But digging into my table of old output gap estimate prompted me to look again at how they’d evolved, and when the Bank first estimated that the economy was really quite badly overheated (ie published a real-time estimate of a big positive output gap). They now reckon the output gap peaked in the September quarter of 2022 at about 4.5 per cent of GDP. That’s a dreadful reflection, but it is also an estimate with the benefit of hindsight.

What counts as “big”? If we look back to the 00s – and by 2007 there wasn’t much doubt that the economy was really overheated – the Reserve Bank now estimates a peak positive output gap then a 2.8% (of potential GDP).

As early as the November 2021 MPS, the Bank estimated that in the June quarter of 2021 the output gap had reached 2.6 per cent of GDP. Now, things got messed up by the lockdowns in the second half of 2021, but even in November 2021 the Bank thought the output gap would be back up to 2 per cent by the following quarter (March 2022).

Perhaps more strikingly, by the May 2022 MPS, the Reserve Bank estimated that the output gap for the quarter they were actually in was 2.7 per cent of GDP. As time passes it is so easy to lose sight of what happened when, but the May 2022 MPS was the one in which the Bank raised the OCR to the giddy heights of 2 per cent, pretty much bang on the midpoint estimate of the neutral nominal OCR (as published in that same MPS). Why would you (MPC) consider it appropriate to have the OCR only at neutral when the economy was already, on your own estimates, badly overheated? As an independent check on overheating, the unemployment rate for the March quarter (which the MPC had when they made their decision) was a multi-decade low of 3.2 per cent.

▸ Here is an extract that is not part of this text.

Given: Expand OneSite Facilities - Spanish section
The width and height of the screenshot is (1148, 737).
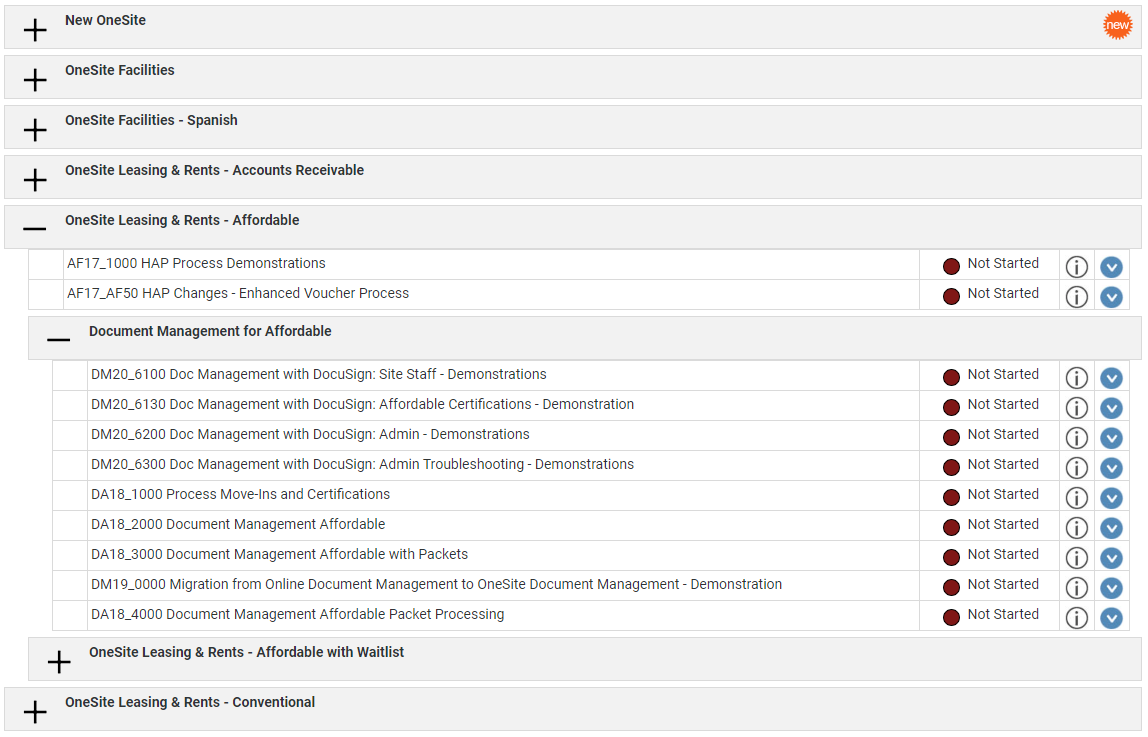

Now, it is certainly fair to note that the May 2022 MPS included a projected track of further OCR increases over the following year to a peak of around 3.9 per cent. But – as we’ve just seen again since May – forward tracks are to a considerable extent vapourware; the hard decision was the OCR decision made that day by that committee (which incidentally included both Silk and Hawkesby, and the then new chief economist Paul Conway).

It is easy to look back and criticise historical forecasts that turn out to be quite wrong. But that isn’t my point here. On the Reserve Bank’s own forecasts and estimates – of two unobservable variables (neutral interest rates and output gaps), but ones that play a significant part in the Bank’s rhetorical framing – things were badly overheated and yet the OCR had barely got to neutral. And it wasn’t as if there was no inflation evident: in May 2022 the latest estimate from the Bank’s own slow-moving sectoral factor model measure of core inflation was already at 4.2 per cent (later revised a bit further up), miles above the top of the target range, let alone the target midpoint that the MPC was supposed to have been focused on.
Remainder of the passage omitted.